Tyrosinase is an important marker of human diseases such as the neurodegeneration associated with Parkinson's disease and melanoma. Sensitive detection of tyrosinase activity in vitro and inside cells is of great significance to medical diagnostics and skin disorder treatments. With unique photophysical properties, semiconductor quantum dots (QDs) are employed as photoluminescent platforms for various biosensing, in particular for the detection of enzyme activities. In this work, QDs are functionalized with tyrosine and zwitterionic molecules to construct a nanometer-scale scaffold (QD-Tyr conjugate), and this is used to test tyrosinase activity in vitro and inside cells. Tyrosinase oxidizes tyrosine to dopachrome and switches on the electron-transfer access, which relates to fluorescence quenching.
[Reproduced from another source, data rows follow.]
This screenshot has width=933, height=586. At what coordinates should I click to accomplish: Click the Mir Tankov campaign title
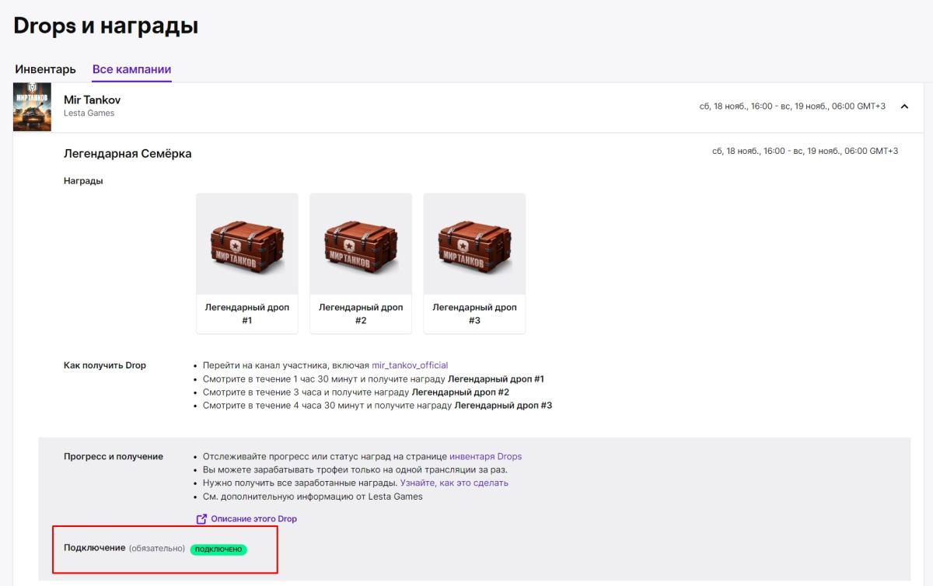click(x=92, y=100)
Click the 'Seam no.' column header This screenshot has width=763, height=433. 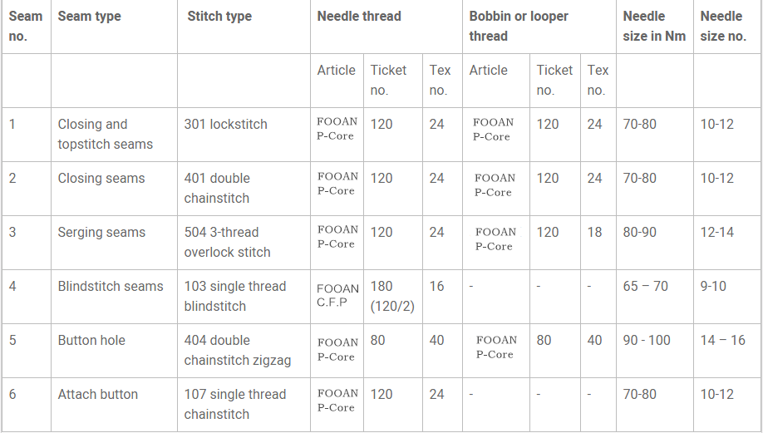pos(27,27)
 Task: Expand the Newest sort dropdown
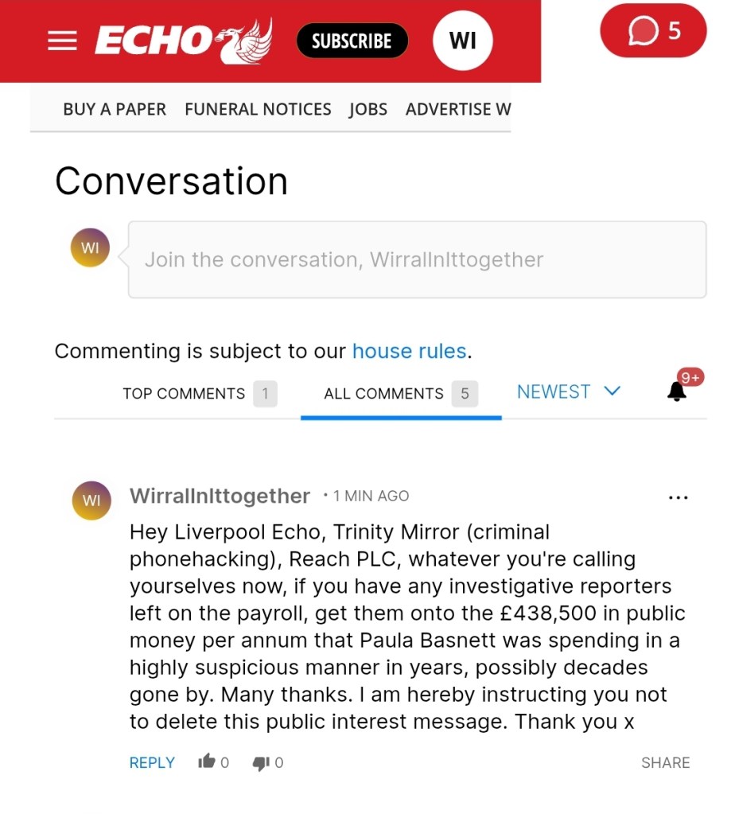click(x=568, y=391)
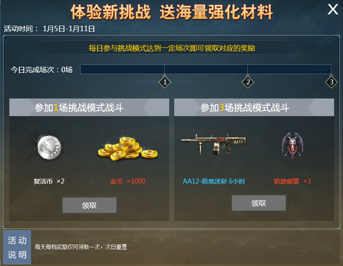Image resolution: width=343 pixels, height=266 pixels.
Task: Click milestone diamond marker 1
Action: (x=165, y=82)
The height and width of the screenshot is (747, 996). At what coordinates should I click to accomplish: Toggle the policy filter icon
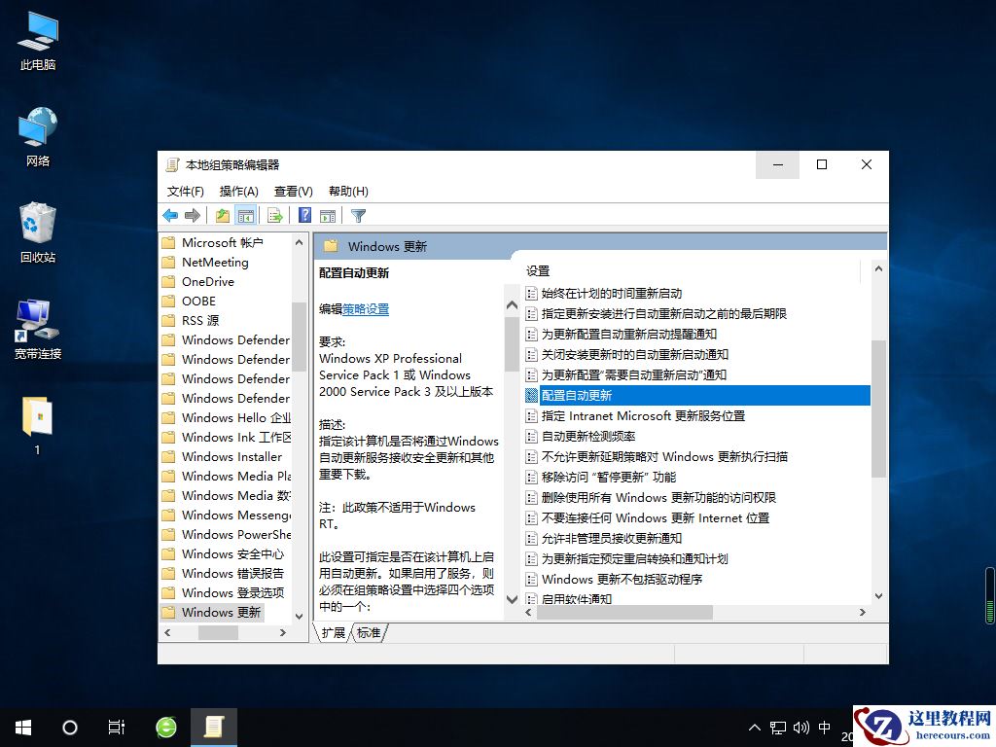click(357, 215)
High quenching efficiency is achieved by shortening the distance between the electron donors and acceptors, which is attributed to the small size of the conjugated tyrosine. Enzymatic process curves reveal the enhanced enzymatic activity on the conjugated nanoparticle substrate, which leads to highly sensitive detection of tyrosinase (as low as 1 nM). It is also demonstrated that QD-Tyr conjugates can sensitively probe intracellular tyrosinase in melanoma cells, which promises great potential in disease monitoring and medical diagnostics.